(Extracted data entries)

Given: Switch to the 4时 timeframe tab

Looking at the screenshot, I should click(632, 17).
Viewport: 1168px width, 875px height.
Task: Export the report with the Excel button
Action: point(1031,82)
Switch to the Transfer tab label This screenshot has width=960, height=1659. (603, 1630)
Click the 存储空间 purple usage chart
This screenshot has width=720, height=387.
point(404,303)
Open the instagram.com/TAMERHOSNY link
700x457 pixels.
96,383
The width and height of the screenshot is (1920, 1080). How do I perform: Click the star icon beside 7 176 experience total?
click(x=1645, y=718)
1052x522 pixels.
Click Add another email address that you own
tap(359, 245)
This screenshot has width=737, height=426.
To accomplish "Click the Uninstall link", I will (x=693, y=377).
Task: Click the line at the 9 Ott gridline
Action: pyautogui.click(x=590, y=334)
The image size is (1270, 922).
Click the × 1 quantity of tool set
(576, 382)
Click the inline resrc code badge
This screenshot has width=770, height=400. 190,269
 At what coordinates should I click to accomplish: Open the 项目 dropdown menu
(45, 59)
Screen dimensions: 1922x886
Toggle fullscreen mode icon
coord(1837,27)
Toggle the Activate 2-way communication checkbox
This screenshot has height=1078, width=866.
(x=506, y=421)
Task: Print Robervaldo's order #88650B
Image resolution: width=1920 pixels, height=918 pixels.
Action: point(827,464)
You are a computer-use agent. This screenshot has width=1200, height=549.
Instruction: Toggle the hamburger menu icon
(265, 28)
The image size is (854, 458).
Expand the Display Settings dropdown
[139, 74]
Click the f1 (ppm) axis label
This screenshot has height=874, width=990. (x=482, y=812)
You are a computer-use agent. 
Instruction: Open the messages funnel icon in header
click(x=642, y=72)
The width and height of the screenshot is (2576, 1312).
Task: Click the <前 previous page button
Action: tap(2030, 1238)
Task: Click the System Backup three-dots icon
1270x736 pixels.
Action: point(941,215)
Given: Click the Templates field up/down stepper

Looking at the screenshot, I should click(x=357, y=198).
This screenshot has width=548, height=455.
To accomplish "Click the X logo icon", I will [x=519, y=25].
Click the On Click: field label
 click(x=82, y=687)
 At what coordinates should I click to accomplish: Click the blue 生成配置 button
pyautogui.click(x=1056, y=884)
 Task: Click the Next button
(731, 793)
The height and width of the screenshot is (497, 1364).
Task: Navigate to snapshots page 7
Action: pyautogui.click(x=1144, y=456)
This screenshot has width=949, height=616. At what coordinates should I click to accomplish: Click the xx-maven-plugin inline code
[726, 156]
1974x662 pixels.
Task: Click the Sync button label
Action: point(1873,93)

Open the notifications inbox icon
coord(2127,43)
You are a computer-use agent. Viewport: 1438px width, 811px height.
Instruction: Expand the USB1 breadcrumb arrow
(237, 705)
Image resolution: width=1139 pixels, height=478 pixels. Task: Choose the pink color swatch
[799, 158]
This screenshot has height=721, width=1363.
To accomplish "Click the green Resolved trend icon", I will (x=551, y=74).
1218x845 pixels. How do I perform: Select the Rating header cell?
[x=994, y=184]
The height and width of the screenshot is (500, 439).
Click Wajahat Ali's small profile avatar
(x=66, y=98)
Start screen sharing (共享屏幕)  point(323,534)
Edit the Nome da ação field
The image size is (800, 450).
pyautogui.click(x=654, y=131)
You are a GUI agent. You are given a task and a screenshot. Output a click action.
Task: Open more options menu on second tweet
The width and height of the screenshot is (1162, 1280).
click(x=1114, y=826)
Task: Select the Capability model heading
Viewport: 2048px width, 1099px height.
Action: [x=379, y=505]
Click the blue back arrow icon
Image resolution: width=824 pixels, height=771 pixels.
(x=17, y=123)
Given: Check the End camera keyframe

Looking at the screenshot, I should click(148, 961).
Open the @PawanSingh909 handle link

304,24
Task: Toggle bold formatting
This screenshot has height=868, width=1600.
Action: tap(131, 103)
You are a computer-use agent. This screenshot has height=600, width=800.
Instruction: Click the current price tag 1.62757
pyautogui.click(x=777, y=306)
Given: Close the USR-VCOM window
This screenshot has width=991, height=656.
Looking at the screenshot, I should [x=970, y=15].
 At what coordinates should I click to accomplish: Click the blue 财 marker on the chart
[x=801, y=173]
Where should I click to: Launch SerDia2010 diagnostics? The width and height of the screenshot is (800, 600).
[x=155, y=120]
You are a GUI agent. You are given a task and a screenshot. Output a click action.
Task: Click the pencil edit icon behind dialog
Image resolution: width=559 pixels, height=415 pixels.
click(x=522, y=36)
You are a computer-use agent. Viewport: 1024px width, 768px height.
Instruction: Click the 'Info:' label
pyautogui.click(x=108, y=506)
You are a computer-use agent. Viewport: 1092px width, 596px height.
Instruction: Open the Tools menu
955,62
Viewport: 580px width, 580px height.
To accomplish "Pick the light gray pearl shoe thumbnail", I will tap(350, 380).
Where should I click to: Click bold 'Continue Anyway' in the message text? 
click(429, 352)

» Work to complete
Give all the records again. Match them exactly.

» Answer space
Given: Switch to the 4时 timeframe tab

Looking at the screenshot, I should click(632, 17).
Viewport: 1168px width, 875px height.
Task: Export the report with the Excel button
Action: point(1031,82)
Switch to the Transfer tab label This screenshot has width=960, height=1659. (603, 1630)
Click the 存储空间 purple usage chart
This screenshot has width=720, height=387.
point(404,303)
Open the instagram.com/TAMERHOSNY link
700x457 pixels.
96,383
The width and height of the screenshot is (1920, 1080). How do I perform: Click the star icon beside 7 176 experience total?
click(x=1645, y=718)
1052x522 pixels.
Click Add another email address that you own
tap(359, 245)
This screenshot has width=737, height=426.
To accomplish "Click the Uninstall link", I will (x=693, y=377).
Task: Click the line at the 9 Ott gridline
Action: pyautogui.click(x=590, y=334)
The image size is (1270, 922).
Click the × 1 quantity of tool set
(576, 382)
Click the inline resrc code badge
This screenshot has width=770, height=400. 190,269
 At what coordinates should I click to accomplish: Open the 项目 dropdown menu
(45, 59)
Screen dimensions: 1922x886
Toggle fullscreen mode icon
coord(1837,27)
Toggle the Activate 2-way communication checkbox
This screenshot has height=1078, width=866.
(x=506, y=421)
Task: Print Robervaldo's order #88650B
Image resolution: width=1920 pixels, height=918 pixels.
Action: point(827,464)
You are a computer-use agent. This screenshot has width=1200, height=549.
Instruction: Toggle the hamburger menu icon
(265, 28)
The image size is (854, 458).
Expand the Display Settings dropdown
[139, 74]
Click the f1 (ppm) axis label
This screenshot has height=874, width=990. (x=482, y=812)
You are a computer-use agent. 
Instruction: Open the messages funnel icon in header
click(x=642, y=72)
The width and height of the screenshot is (2576, 1312).
Task: Click the <前 previous page button
Action: tap(2030, 1238)
Task: Click the System Backup three-dots icon
1270x736 pixels.
Action: point(941,215)
Given: Click the Templates field up/down stepper

Looking at the screenshot, I should click(x=357, y=198).
This screenshot has width=548, height=455.
To accomplish "Click the X logo icon", I will [x=519, y=25].
Click the On Click: field label
 click(x=82, y=687)
 At what coordinates should I click to accomplish: Click the blue 生成配置 button
pyautogui.click(x=1056, y=884)
 Task: Click the Next button
(731, 793)
The height and width of the screenshot is (497, 1364).
Task: Navigate to snapshots page 7
Action: pyautogui.click(x=1144, y=456)
This screenshot has width=949, height=616. At what coordinates should I click to accomplish: Click the xx-maven-plugin inline code
[726, 156]
1974x662 pixels.
Task: Click the Sync button label
Action: point(1873,93)

Open the notifications inbox icon
coord(2127,43)
You are a computer-use agent. Viewport: 1438px width, 811px height.
Instruction: Expand the USB1 breadcrumb arrow
(237, 705)
Image resolution: width=1139 pixels, height=478 pixels. Task: Choose the pink color swatch
[799, 158]
This screenshot has height=721, width=1363.
To accomplish "Click the green Resolved trend icon", I will (x=551, y=74).
1218x845 pixels. How do I perform: Select the Rating header cell?
[x=994, y=184]
The height and width of the screenshot is (500, 439).
Click Wajahat Ali's small profile avatar
(x=66, y=98)
Start screen sharing (共享屏幕)  point(323,534)
Edit the Nome da ação field
The image size is (800, 450).
pyautogui.click(x=654, y=131)
You are a GUI agent. You are given a task and a screenshot. Output a click action.
Task: Open more options menu on second tweet
The width and height of the screenshot is (1162, 1280).
click(x=1114, y=826)
Task: Select the Capability model heading
Viewport: 2048px width, 1099px height.
Action: [x=379, y=505]
Click the blue back arrow icon
Image resolution: width=824 pixels, height=771 pixels.
(x=17, y=123)
Given: Check the End camera keyframe

Looking at the screenshot, I should click(148, 961).
Open the @PawanSingh909 handle link

304,24
Task: Toggle bold formatting
This screenshot has height=868, width=1600.
Action: tap(131, 103)
You are a computer-use agent. This screenshot has height=600, width=800.
Instruction: Click the current price tag 1.62757
pyautogui.click(x=777, y=306)
Given: Close the USR-VCOM window
This screenshot has width=991, height=656.
Looking at the screenshot, I should [x=970, y=15].
 At what coordinates should I click to accomplish: Click the blue 财 marker on the chart
[x=801, y=173]
Where should I click to: Launch SerDia2010 diagnostics? The width and height of the screenshot is (800, 600).
[x=155, y=120]
You are a GUI agent. You are given a task and a screenshot. Output a click action.
Task: Click the pencil edit icon behind dialog
Image resolution: width=559 pixels, height=415 pixels.
click(x=522, y=36)
You are a computer-use agent. Viewport: 1024px width, 768px height.
Instruction: Click the 'Info:' label
pyautogui.click(x=108, y=506)
You are a computer-use agent. Viewport: 1092px width, 596px height.
Instruction: Open the Tools menu
955,62
Viewport: 580px width, 580px height.
To accomplish "Pick the light gray pearl shoe thumbnail", I will tap(350, 380).
Where should I click to: Click bold 'Continue Anyway' in the message text? 
click(429, 352)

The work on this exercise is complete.